Hi, I'd like to help you with your question.
It definitely sounds like your husband is an abuser. What he is doing is considered domestic abuse. Domestic abuse can be physical, mental or emotional. Just because you do not have bruises or blood does not mean you are not being abused.
If your husband belittles, tries to control you, or forces you with threats to do things that make you feel ashamed or humiliated that is abuse. Calling you names, slamming doors in your face and making you walk behind him are all ways he is shaming you. This is similar to bullying.

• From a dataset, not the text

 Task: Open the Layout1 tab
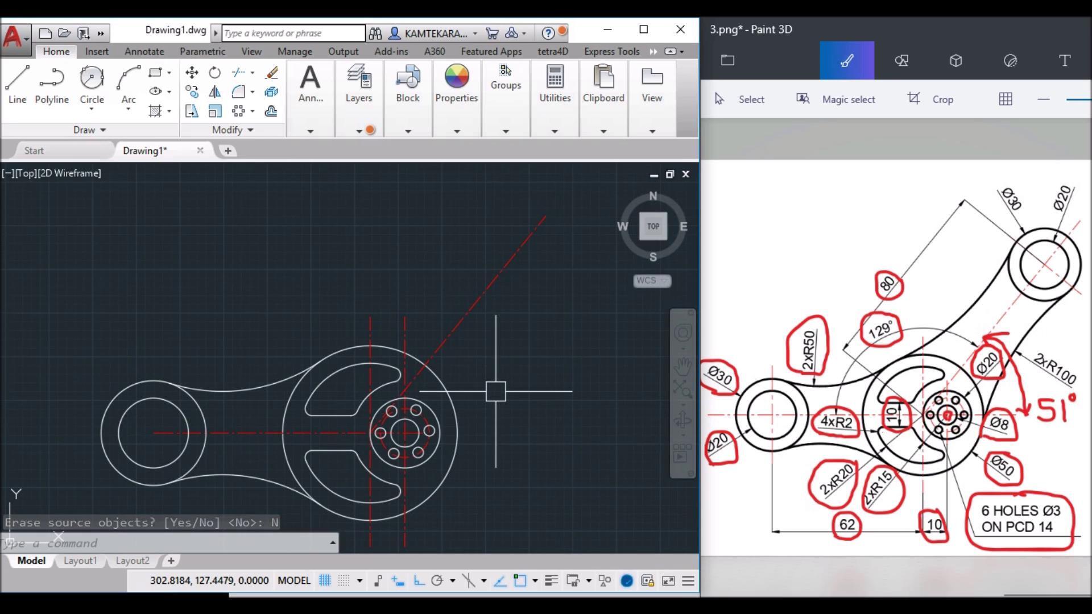point(80,561)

You can get help. There is a domestic abuse hotline for you to call anytime, day or night. With the link I'm going to give you (which also includes the hotline number on the right hand side), there is also a very excellent guide to domestic abuse. Use it to educate yourself and for resources to help you get out of this situation. Here is the link: http://www.helpguide.org/mental/domestic_violence_abuse_types_signs_causes_effects.htm
Unless your husband can admit he is abusing you and get help, it is unlikely he will change. And the abuse may continue to get worse. Try getting support through family and friends. Learn the women's shelters in your area in case you need to get out of your home quickly and can't get to a family members or friend's home. Also consider leaving the relationship. I would rarely advise that as a counselor, but if you are being abused, it is almost always the best option.
Here are some books that may help you:
Whose Face Is in the Mirror?: The Story of One Woman's Journey from the Nightmare of Domestic Abuse to True Healing by Dianne Schwartz
It's My Life Now: Starting Over After an Abusive Relationship or Domestic Violence, 2nd Edition by Meg Kennedy Dugan and Roger R. Hock
No Visible Wounds: Identifying Non-Physical Abuse of Women by Their Men by Mary XXXXX XXXXX
You can find these on Amazon.com or your local library may have them for you.